◆ 本文 ◆
社主の独り言(甘口)

(敬天新聞9月号)

▼韓流について、今一部で騒がしい。8チャンネル(フジ)が、韓国テレビかと誤認する程、韓国ドラマを垂れ流しているのは如何か、という問題らしい。
 スポンサーの非買運動まで起きているというから尋常ではない。何をそんなに怒っているのだろう。韓国の若手歌手ブームが起ったのは最近かも知れないが、最初の大ブームは何と言ってもヨン様とチェジウ姫だろう。二重アゴ、三段腹、猫背、垂れ尻、ガニ股という五重福を併せ持ったような日本の代表的なおばちゃん達が韓国まで追っ掛けをやって、世界の目を釘付けにしたのもついこないだだった。(あの下品さに比べたら今の方がまだよい)
 あの時も確か、世の男性はヨン様に嫉妬した。かくいう私はヨン様相手じゃ勝ち目はない、とヨン様ファンになった。今売れてる尻振りダンスの女の子達も魅力的である。日本の芸能界に比べれば、格段に待遇面やシステム面では遅れているらしいが、一人一人の芸能的な技術力は格段に韓国が上である。

◆ 課題 1 ◆
韓流のコラムでは、最初の大ブームは何だったと書かれていますか。
◆ 課題 2 ◆
韓流のコラムの続きを、最後の文のあとから書いてください。

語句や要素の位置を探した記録
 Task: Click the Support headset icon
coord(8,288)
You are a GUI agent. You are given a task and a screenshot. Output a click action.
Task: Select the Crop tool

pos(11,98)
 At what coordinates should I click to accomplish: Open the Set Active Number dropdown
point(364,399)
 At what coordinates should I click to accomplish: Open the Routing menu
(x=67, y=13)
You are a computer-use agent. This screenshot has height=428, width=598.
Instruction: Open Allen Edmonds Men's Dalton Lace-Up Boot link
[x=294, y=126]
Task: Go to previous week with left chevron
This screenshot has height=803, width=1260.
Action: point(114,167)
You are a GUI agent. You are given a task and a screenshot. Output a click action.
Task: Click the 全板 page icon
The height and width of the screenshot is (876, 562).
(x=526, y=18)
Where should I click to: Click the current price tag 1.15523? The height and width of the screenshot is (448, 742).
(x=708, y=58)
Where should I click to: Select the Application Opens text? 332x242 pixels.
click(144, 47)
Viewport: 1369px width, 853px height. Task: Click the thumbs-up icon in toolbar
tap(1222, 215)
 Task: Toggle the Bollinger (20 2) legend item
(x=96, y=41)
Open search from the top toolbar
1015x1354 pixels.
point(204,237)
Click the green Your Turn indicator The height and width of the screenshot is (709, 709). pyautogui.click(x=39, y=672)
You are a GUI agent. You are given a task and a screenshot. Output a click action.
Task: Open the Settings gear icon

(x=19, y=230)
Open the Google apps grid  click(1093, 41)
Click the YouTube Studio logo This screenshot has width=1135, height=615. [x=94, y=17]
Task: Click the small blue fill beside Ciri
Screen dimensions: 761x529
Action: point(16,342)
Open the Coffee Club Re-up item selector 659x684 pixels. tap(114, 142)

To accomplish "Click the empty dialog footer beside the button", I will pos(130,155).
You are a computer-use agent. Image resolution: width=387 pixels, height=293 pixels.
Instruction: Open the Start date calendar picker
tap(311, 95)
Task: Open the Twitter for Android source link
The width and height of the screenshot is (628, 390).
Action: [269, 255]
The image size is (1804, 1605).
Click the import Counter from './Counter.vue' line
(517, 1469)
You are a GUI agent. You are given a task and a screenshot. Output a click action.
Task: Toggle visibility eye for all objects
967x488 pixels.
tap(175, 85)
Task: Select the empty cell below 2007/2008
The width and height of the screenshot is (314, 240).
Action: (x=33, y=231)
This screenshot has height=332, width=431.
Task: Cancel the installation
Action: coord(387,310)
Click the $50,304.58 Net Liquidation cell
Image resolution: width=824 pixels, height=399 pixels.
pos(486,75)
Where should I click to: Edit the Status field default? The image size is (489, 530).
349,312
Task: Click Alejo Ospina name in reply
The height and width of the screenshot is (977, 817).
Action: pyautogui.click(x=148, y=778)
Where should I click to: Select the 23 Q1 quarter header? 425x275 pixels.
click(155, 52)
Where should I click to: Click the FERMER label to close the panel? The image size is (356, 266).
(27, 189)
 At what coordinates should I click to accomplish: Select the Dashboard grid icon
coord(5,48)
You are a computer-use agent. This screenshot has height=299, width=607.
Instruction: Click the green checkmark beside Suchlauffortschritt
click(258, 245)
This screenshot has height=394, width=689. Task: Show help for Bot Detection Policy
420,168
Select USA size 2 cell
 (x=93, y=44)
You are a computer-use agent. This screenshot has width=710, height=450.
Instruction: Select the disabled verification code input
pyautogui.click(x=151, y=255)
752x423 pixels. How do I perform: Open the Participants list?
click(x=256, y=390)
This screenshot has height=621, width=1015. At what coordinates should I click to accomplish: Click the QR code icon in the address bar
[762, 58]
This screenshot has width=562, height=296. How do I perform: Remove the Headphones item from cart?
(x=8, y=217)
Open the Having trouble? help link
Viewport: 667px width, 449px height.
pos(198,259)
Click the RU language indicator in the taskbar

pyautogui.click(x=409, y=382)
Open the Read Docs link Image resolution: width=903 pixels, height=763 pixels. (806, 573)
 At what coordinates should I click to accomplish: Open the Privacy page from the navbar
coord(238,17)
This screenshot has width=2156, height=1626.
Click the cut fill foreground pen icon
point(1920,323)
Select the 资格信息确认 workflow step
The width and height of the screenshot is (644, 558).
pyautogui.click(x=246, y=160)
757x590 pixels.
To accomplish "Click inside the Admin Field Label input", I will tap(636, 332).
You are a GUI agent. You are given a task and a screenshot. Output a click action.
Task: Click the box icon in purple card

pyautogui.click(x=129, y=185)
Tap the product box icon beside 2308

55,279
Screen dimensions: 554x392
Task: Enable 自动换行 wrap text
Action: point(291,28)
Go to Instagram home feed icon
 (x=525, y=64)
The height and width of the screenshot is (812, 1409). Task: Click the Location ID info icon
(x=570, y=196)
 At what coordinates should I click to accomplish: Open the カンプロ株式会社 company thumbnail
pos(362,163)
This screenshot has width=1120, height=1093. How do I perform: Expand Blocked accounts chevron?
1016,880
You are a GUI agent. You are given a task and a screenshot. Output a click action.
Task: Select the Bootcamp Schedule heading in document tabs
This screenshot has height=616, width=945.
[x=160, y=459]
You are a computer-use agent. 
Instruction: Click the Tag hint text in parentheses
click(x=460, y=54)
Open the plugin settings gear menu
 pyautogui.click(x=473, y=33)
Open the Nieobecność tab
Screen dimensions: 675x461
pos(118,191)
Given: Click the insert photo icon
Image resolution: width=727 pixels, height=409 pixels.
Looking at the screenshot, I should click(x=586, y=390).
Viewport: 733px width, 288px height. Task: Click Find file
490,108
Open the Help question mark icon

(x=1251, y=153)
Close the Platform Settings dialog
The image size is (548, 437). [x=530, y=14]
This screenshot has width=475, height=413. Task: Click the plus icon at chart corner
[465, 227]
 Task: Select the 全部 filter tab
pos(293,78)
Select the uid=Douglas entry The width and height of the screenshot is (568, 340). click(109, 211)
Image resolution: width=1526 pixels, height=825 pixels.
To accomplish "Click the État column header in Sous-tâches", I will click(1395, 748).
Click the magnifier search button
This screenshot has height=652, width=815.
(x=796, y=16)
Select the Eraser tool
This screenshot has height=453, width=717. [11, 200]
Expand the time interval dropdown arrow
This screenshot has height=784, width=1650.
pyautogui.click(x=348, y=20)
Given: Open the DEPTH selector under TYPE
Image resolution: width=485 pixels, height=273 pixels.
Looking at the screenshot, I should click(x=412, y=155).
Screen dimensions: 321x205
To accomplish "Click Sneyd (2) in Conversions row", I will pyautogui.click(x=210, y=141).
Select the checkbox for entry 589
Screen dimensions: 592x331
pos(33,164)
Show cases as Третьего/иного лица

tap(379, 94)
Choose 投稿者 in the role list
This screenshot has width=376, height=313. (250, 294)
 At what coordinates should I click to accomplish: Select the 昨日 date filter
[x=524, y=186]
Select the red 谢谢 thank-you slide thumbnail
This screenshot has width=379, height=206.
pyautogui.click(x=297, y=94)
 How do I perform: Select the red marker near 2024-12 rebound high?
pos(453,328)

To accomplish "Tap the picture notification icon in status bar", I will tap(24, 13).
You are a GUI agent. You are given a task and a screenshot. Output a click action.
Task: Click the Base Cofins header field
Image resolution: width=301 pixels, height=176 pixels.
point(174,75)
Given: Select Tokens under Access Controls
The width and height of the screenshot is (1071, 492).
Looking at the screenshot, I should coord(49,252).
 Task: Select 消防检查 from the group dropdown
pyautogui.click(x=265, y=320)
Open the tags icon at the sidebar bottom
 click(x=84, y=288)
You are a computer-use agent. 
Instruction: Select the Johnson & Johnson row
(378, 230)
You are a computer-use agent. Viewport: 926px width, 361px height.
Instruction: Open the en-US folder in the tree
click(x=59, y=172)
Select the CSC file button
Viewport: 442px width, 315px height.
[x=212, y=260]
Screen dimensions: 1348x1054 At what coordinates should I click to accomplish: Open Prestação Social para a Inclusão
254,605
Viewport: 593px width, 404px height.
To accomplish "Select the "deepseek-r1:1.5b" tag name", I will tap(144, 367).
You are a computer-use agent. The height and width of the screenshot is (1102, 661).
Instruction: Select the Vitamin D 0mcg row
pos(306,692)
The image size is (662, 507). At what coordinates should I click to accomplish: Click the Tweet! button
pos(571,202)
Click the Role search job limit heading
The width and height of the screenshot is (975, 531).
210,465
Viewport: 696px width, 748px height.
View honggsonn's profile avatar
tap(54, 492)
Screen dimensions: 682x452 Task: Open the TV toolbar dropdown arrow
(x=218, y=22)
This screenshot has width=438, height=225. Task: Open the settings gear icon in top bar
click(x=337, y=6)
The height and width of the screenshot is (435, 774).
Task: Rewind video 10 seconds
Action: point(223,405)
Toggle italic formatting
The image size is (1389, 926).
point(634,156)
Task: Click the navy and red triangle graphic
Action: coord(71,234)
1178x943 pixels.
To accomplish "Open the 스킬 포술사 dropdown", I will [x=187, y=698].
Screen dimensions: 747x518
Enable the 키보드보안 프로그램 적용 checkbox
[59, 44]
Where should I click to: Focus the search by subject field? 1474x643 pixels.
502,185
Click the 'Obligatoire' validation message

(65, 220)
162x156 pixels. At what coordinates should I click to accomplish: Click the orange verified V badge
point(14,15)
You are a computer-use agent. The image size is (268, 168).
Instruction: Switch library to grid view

◆ 答え 1 ◆
ヨン様とチェジウ姫です。

◆ 答え 2 ◆
 日本では只可愛ければそれだけで直ぐ歌手になれるし、ドラマの主役になれるのだ。今まで一度も演技の勉強をしていなくてもだ。中には学歴のない子もいる。見ているこちらが恥かしい。
 だから国内では通用しても、外国に通用するものは少ない。それに比べて韓国タレントは一流大学を卒業し、一流専門学校で学んでいる。基礎から違うのだ。しかも男はどんなに売れても軍隊に行く。立派ではないか。
 翻って日本のテレビ界では、バカみたいなお笑いタレントがギャーギャー騒ぐだけで全く面白くない。若い者の感覚が解らないから、一概にテレビ批評は言えないが、我々年代で見るテレビが殆どないのである。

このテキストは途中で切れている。